Could you swap "shortcut tile" for "shortcut icon" throughout the records below and write out every line again with nothing else changed, leaving out the pictures?

* begin Listed records *

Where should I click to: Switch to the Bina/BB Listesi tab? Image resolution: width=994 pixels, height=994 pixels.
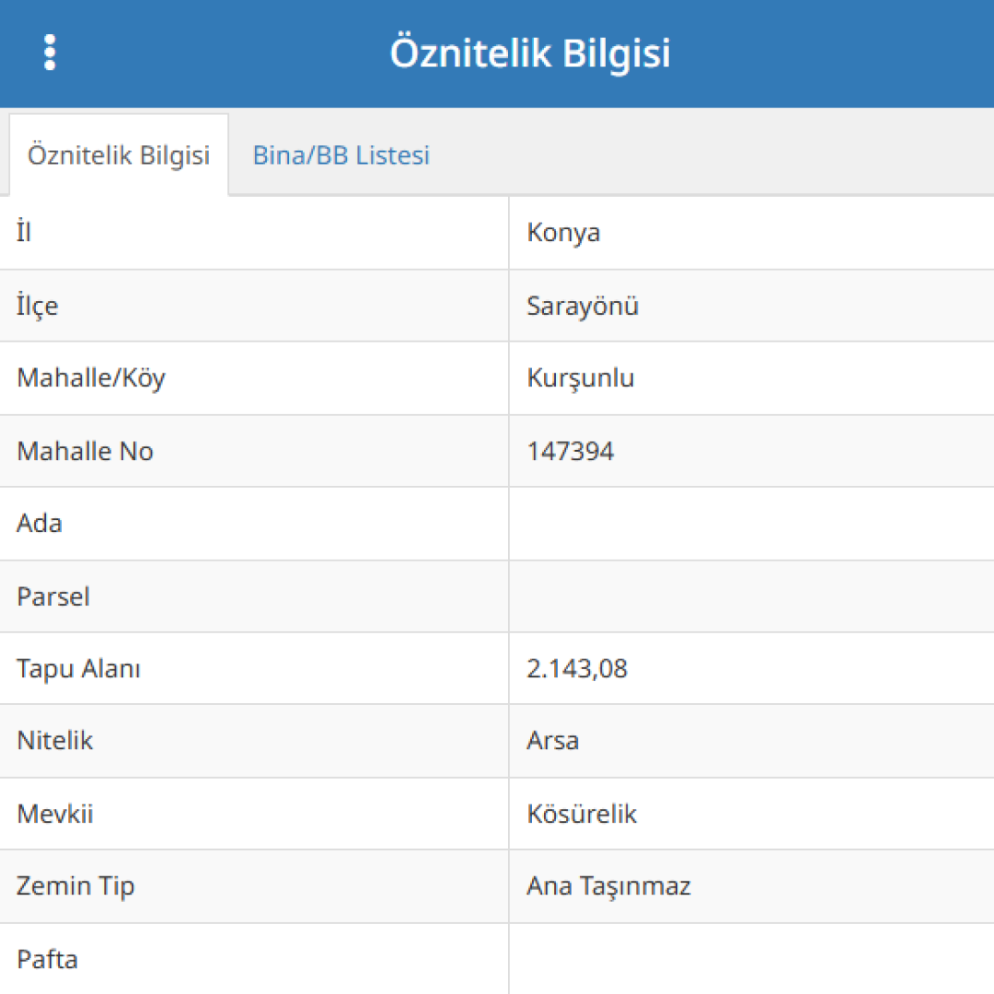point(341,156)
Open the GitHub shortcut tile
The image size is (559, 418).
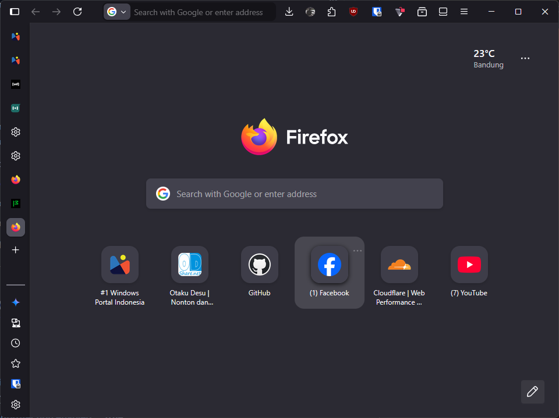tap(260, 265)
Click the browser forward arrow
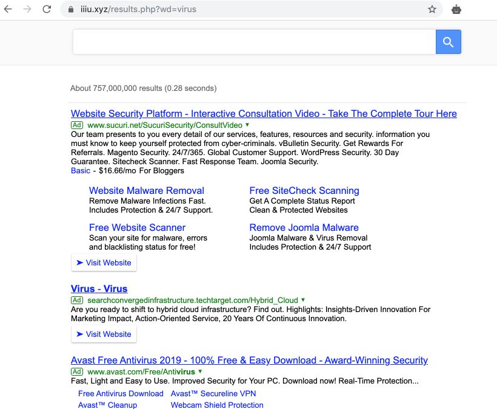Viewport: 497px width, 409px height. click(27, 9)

* end Listed records *

Full response:
Where should I click to: Switch to the Bina/BB Listesi tab? Image resolution: width=994 pixels, height=994 pixels.
point(341,156)
Open the GitHub shortcut icon
The image size is (559, 418).
tap(260, 265)
Click the browser forward arrow
Viewport: 497px width, 409px height. click(27, 9)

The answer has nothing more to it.